Sunday, March 30, 2014

Mick Fleetwood Goes His Own Way: Quotes from Thoreau

By: Mick Fleetwood
Published: March 30, 2014
Source: Sunday Express

"If a man loses pace with his companions, perhaps it is because he hears a different drummer. Let him step to the music which he hears, however measured, or far away." - Henry David Thoreau

Thoreau's quote so brings to mind the experience of making the album Tusk. Much like when the Beatles made their White Album, Tusk, for us, was our walking away from predictability.

Kudos to Lindsey Buckingham, who was determined to break the mould of what we had done with Rumours and get away from the possibility of what can so often happen when success impedes artistic expression.


I think Tusk was the most important album we ever made. It's also my personal favourite and now I can appreciate how it was a crucial platform for us all, especially Lindsey. It satiated his drive to try new things.

It was also a time when we each learned to find our own voice. Coming out of the emotional rollercoaster of Rumours, the drama remained. A real shift had occurred, resulting in each of us pinpointing our singular creative method of survival.

We allowed each other the freedom to construct our unique, creative templates and obliterate the old way of doing things, so much so that it was totally OK when, in the middle of it, John McVie announced: "I've done my bass part, so I'm off." And off he went to Tahiti on his boat.

We took it in our stride and had a life-sized cut-out of him to work as a stand-in for the famous Tusk video.

For almost two years we worked in Studio D, at The Village Recording Studios in Los Angeles.

The studio was custom-built to our exact specifications, which may sound extravagant but at the time we could well afford to plough our money back into our art.

We made it cosy, complete with wood panelling in all the rooms. Each room had its unique, ambient acoustics.

I even had remote controlled wood panels that could change position, further controlling the ambience.

On a recent visit there, recording with Stevie Nicks for her most recent album, I was amazed to find the studio unchanged!

While we were recording the song Tusk, my father died. I was in France, suffering from a terrible hangover, after tying one on in honour of my father the night before, when I heard a brass band playing in the square.

I was captivated by how it pulled all the villagers out of their houses to join them. This strange magnetism even worked on me with my terrible headache. I left the house and went to fall in with them. It was magical.
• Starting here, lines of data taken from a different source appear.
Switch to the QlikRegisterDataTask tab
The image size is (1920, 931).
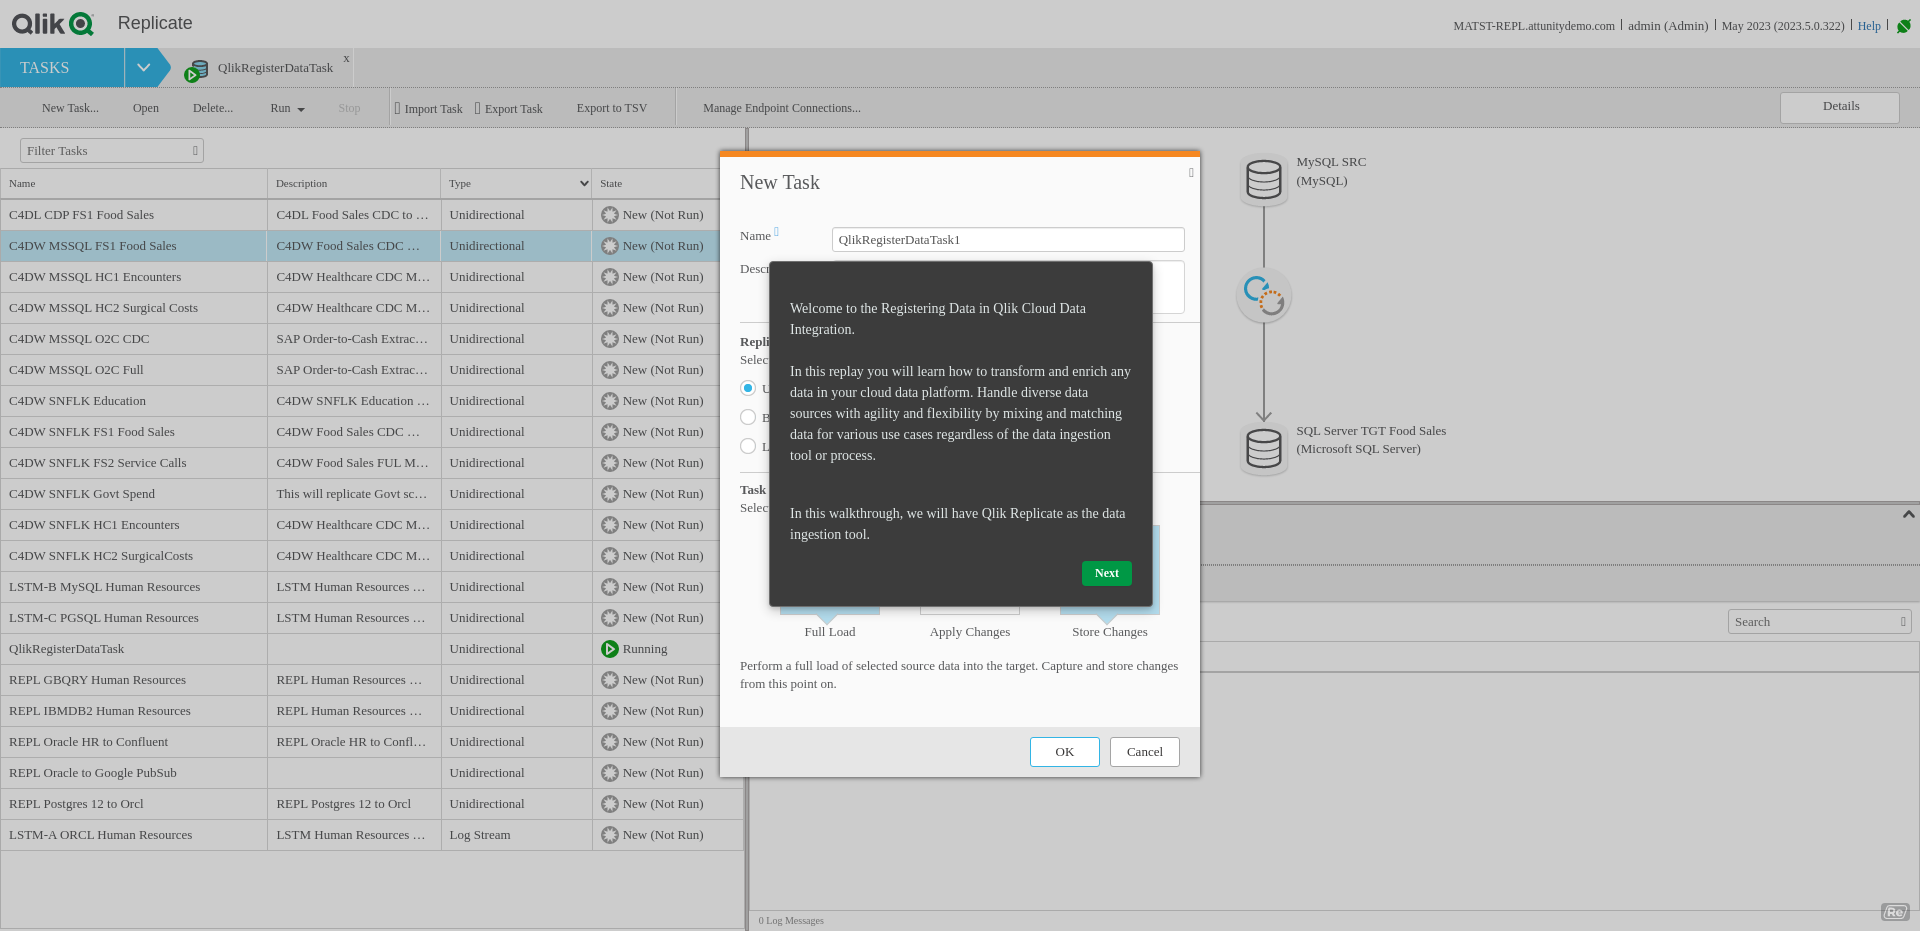tap(275, 68)
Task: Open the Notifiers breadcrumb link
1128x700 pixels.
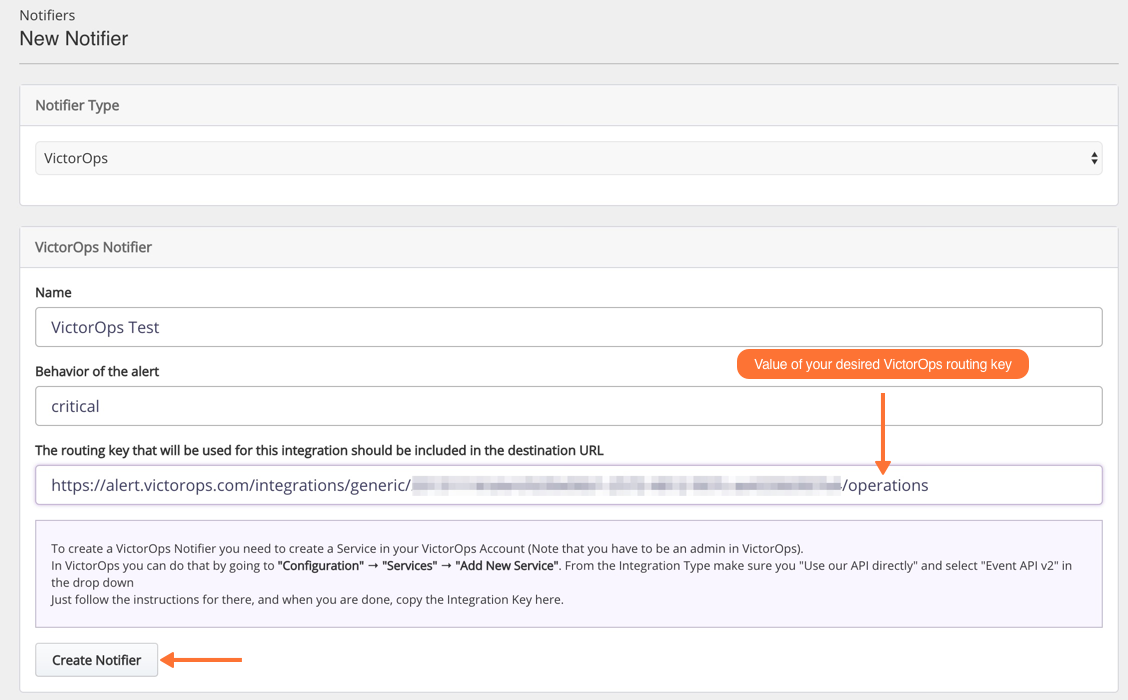Action: (46, 15)
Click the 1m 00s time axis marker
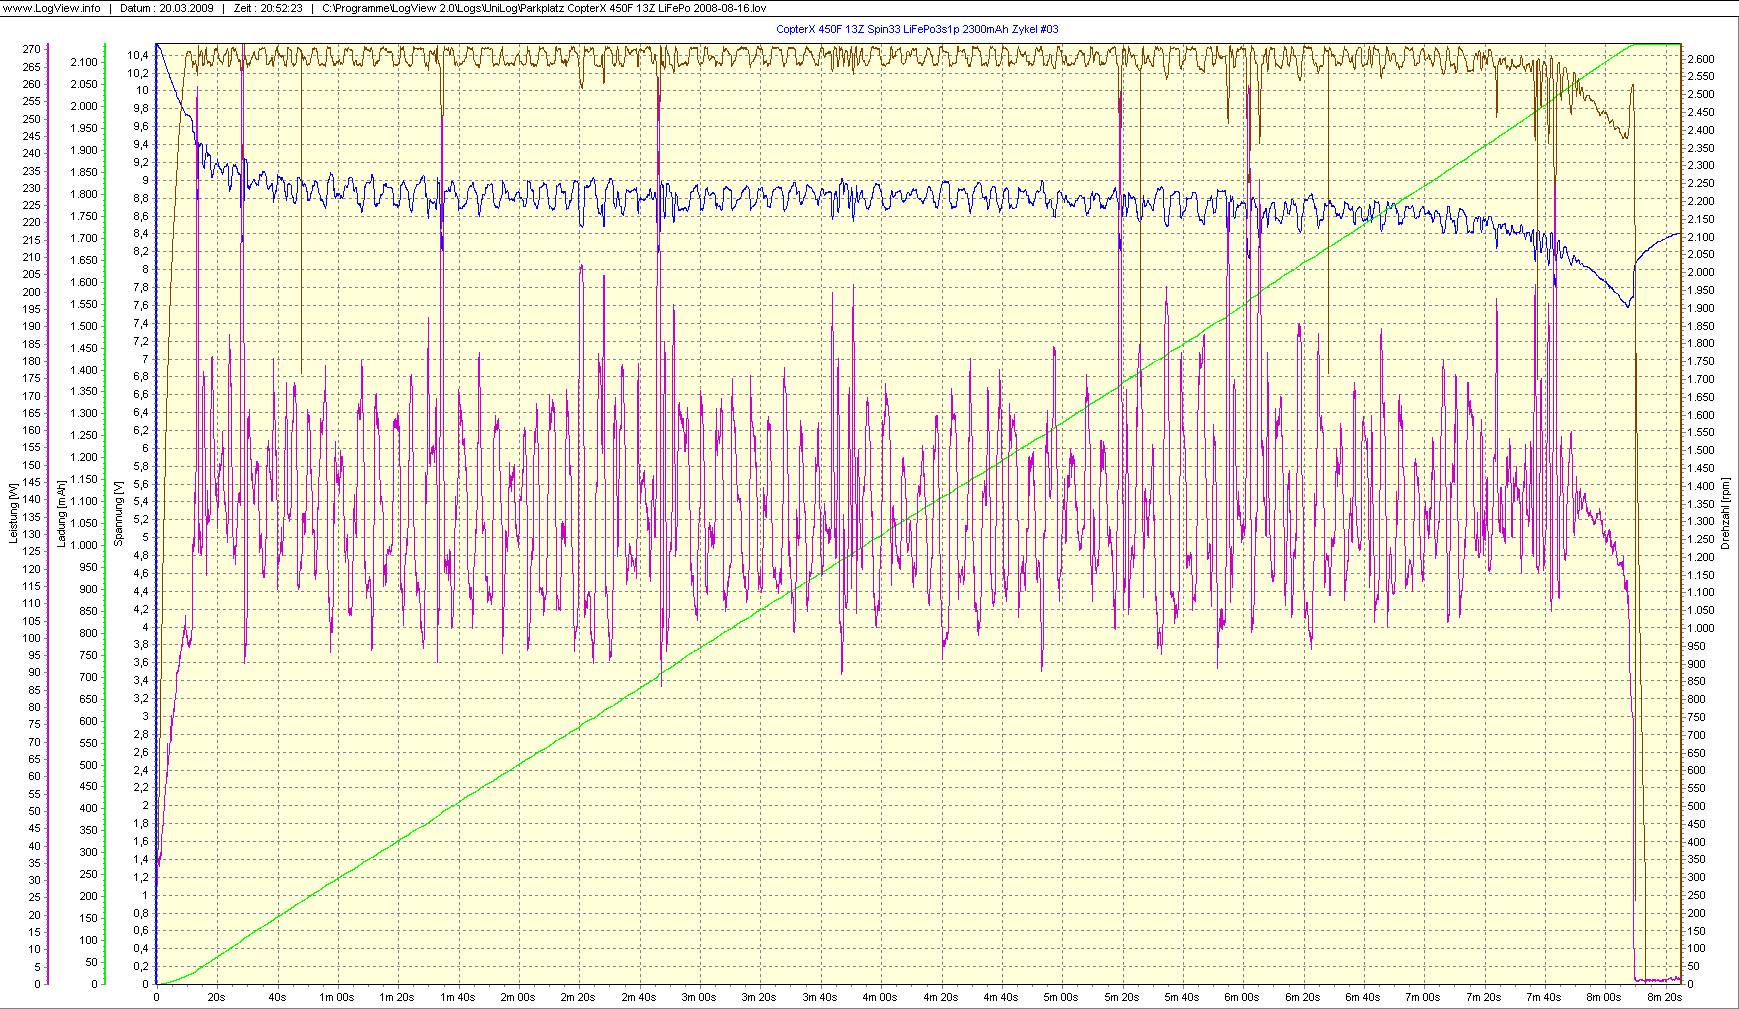 (x=337, y=997)
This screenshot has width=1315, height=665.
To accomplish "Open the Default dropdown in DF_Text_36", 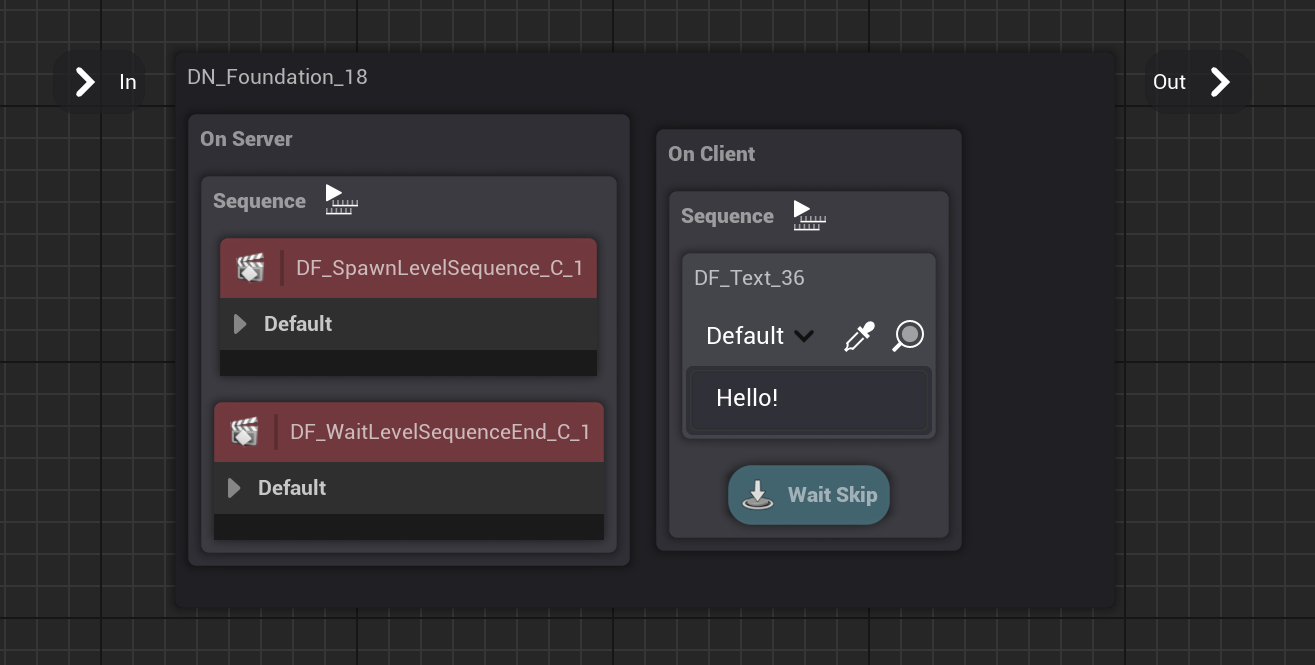I will pos(760,336).
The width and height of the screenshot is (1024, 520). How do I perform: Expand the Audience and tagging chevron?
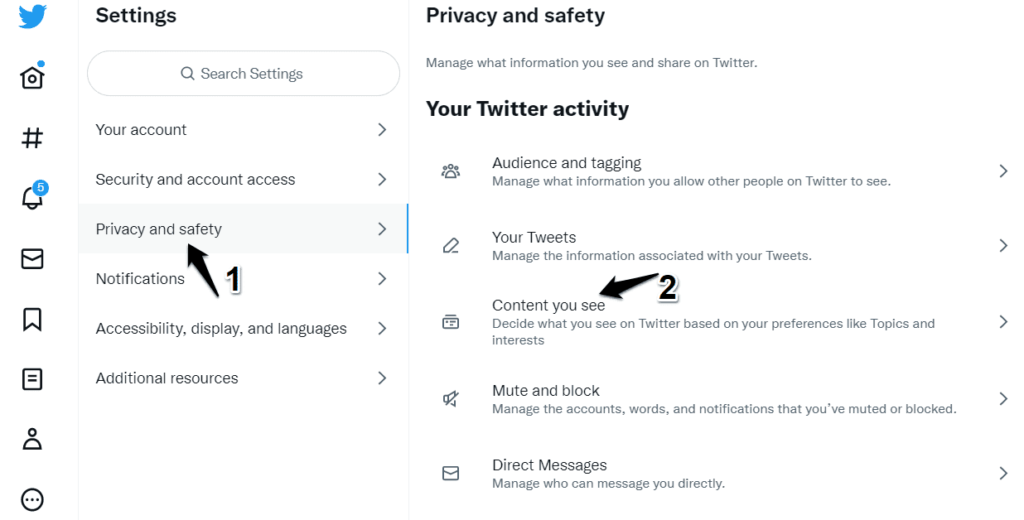1003,171
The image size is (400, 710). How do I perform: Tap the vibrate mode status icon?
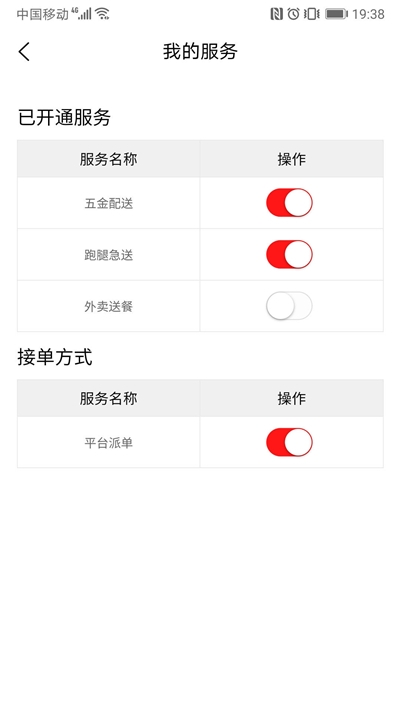[312, 14]
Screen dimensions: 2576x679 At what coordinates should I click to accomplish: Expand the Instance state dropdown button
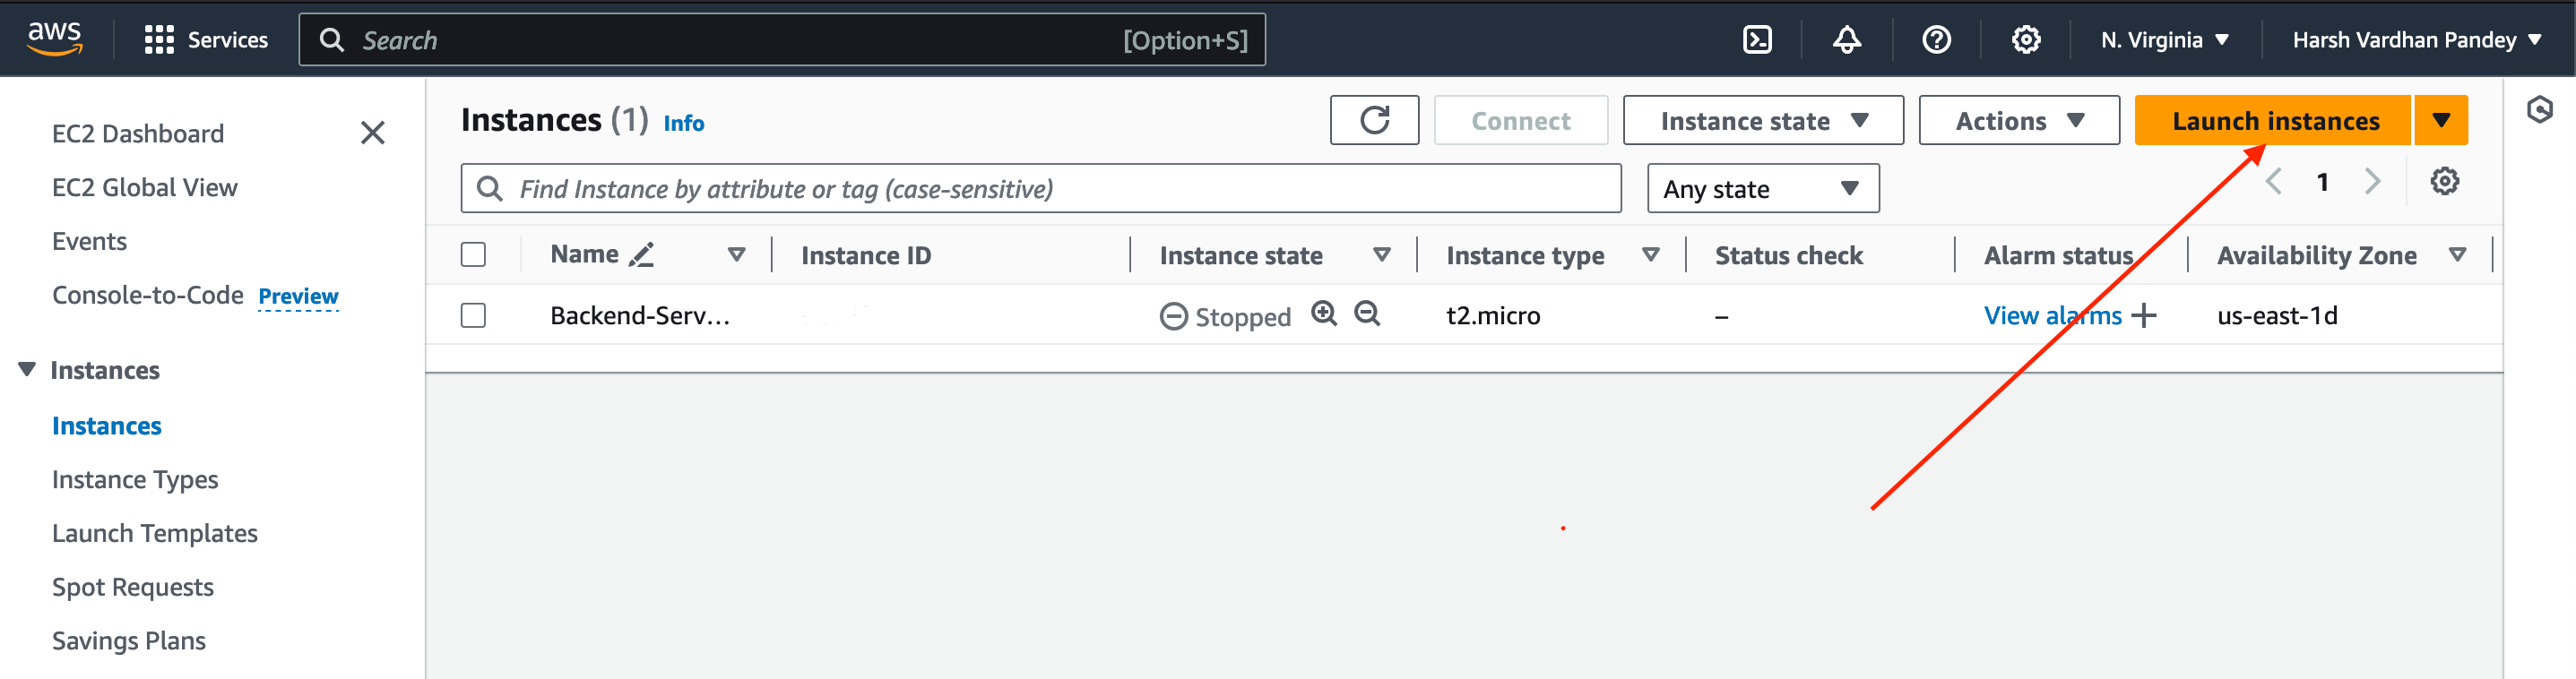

When I came back to the studio, I was so excited about the effects of a brass band that I wanted to put them on the song. That is how Tusk, the song, was born. We famously used a marching band at Dodger Stadium.

It was a huge production and the magnificent drama of their presence added so much energy to that powerful song. Not like now, when all you have to do to get some brass is touch a button.

Although Tusk was given a measure of approval from our peers, for the most part this crazy double album was met coolly by the press.

No matter. This album was our version of marching to the sound of our own drum as a band, as well as individually. It allowed our creative freedom to flow.